* [Problem to work on]: Copy out exactly the lines spanning the line with "The width and height of the screenshot is (847, 625)." to the line with "to the candlestick", inclusive, from the data underneath, with no pictures.

* [Dataset records]:
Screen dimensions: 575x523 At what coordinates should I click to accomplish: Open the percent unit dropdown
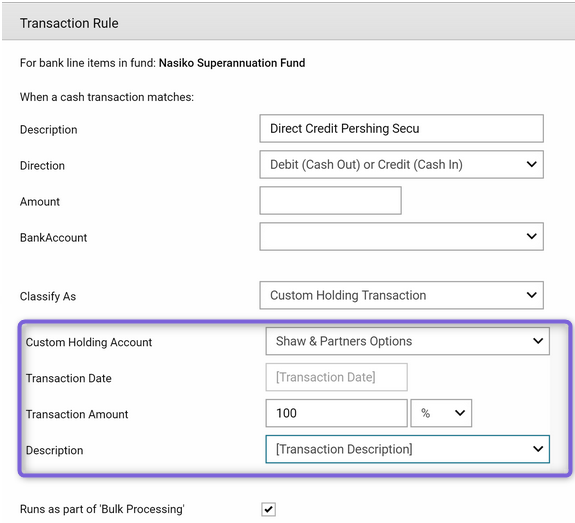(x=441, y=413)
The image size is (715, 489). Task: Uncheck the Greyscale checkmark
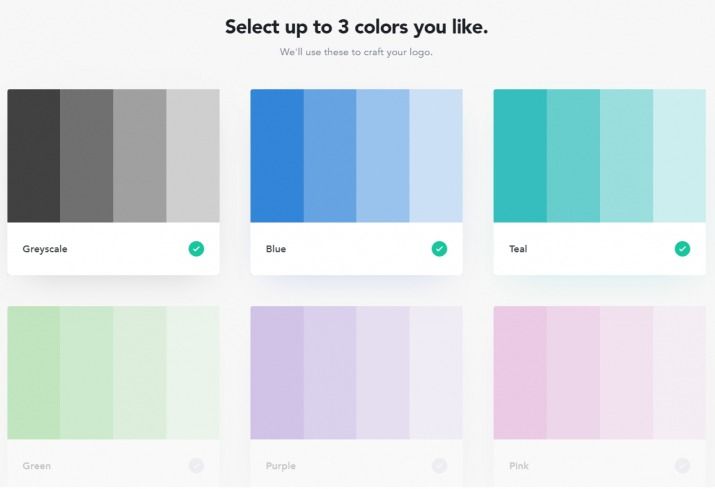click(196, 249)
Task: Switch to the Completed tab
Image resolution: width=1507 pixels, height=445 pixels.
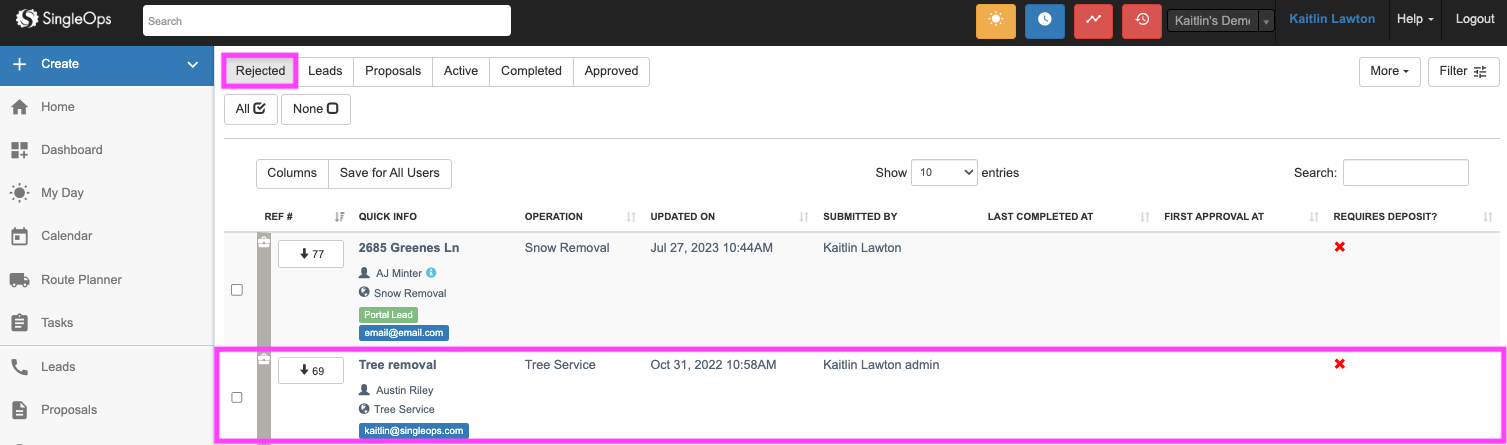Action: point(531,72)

---

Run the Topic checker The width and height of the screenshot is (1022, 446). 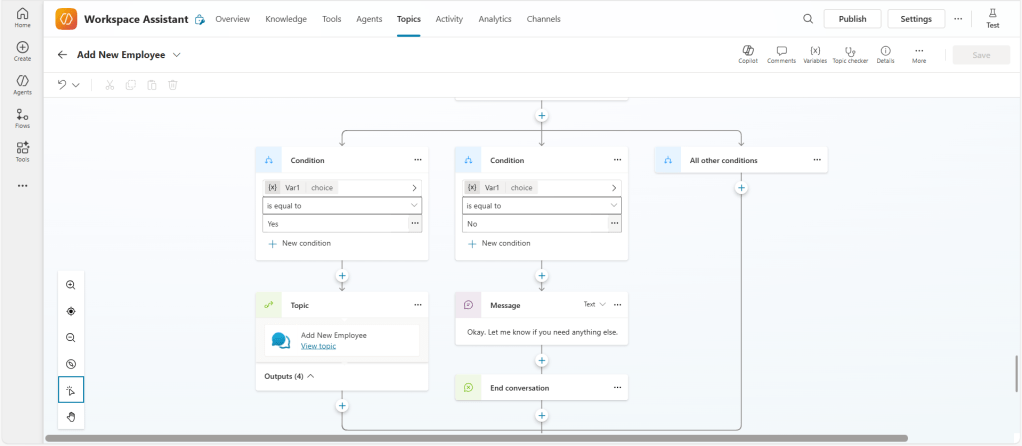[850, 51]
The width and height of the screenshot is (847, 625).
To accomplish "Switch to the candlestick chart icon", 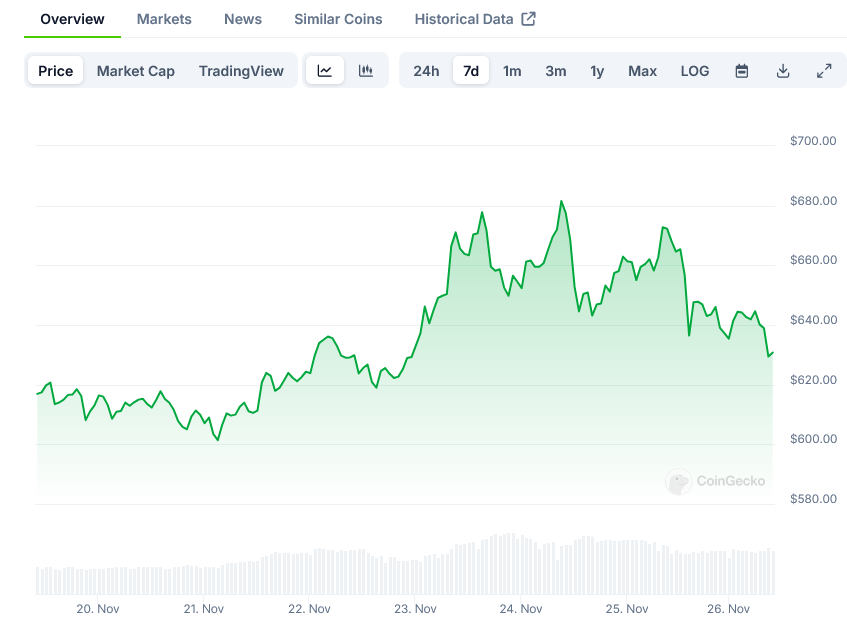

* [Answer to the exercise]:
The width and height of the screenshot is (847, 625).
To accomplish "Switch to the candlestick chart icon", 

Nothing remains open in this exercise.